I can complain I long for the Canadian foods I am familiar with and fire up the internet and have them delivered pronto. Some days I feel silly I kvetching about myself imposed situation when I think of her isolation and how homesick she must have been. There were no Dutch Import food stores back then and only a handful of Dutch people to commiserate with. Not only did she study a brand new language, she also had to learn to cook all over again with most foods she never saw before and without her favorite ingredients. (Corn was pig food in Europe back in the day. Opa never could bring himself to eat it in the 92 years he lived.)
You know, I never remember them complaining. I never remember them awfulizing how bad it is or what a wrong decision they made. I’m sure there were tears of some sort but I never saw them. I was only shown the joy of how happy they were to have me and my sister in their lives. Sure, they terribly pined for their family and culture back in Holland but the new life that was blossoming in front of them at some point became all worth the sacrifice. They moved on from missing what they had to looking forward to what was coming.
Sadly, Oma passed away from cancer after only living in Canada for eleven years. She was only 51 but realistically lived two full lives. After Oma died, Opa was somewhat encouraged to maybe move back to Holland to retire. It was at this lonesome period in his life I did sense some despair of wondering what would have been had they stayed in Holland but as the grief of losing his partner in this journey eased, these thoughts dissipated. (In his later years he wouldn’t even leave the Calgary area in fear he would die while gone and we wouldn’t bury him next to her. )
So, on those days I feel sorry for myself that I miss a Timmy’s, or a dryer or my friends and family, I remember what Oma and Opa went through to make sure their family and future family had safer lives. And I am thankful that I have such powerful and deeply rooted examples of perseverance and bravery. It truly puts everything immediately into perspective. I keep thinking of the Buddhist saying, “I complained I had no shoes until I met a man with no feet.”
Have we made the correct decision to pack up and live an adventure half way around the world? To strange lands and countries we have only heard of or seen in documentaries? We are very similar in age to Oma and Opa when they began their second lives. (Both situations were choices to change things up, although we do not have young children in tow and our income is secure. Also, for the most part, we can find our own language just about anywhere in the world.) Nevertheless, are we putting our future retirement in perilous conditions?
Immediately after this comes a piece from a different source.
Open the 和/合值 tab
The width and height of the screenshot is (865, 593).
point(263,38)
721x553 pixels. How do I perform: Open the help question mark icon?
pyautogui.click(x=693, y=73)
I am approaching the age my Oma passed away. Although difficult, I’m sure if she had a choice she would have never reneged on her last 11 years of life living in Canada. I sincerely hope they were her most peaceful and fulfilling. Besides, how do I know I don’t have only 11 years left myself? Do I really want to spend them in fear of the known and unknown? Playing it safe but somewhat (to me) boring? Or do I want to create my legacy of being brave enough to shake it up and live my (and our) dreams, even though I have and will continue to have moments of aloneness, misgivings and worries. (But never regrets.)
In the words of my beloved Opa, “I woke up breathing today. Another bonus day. So far, so good.”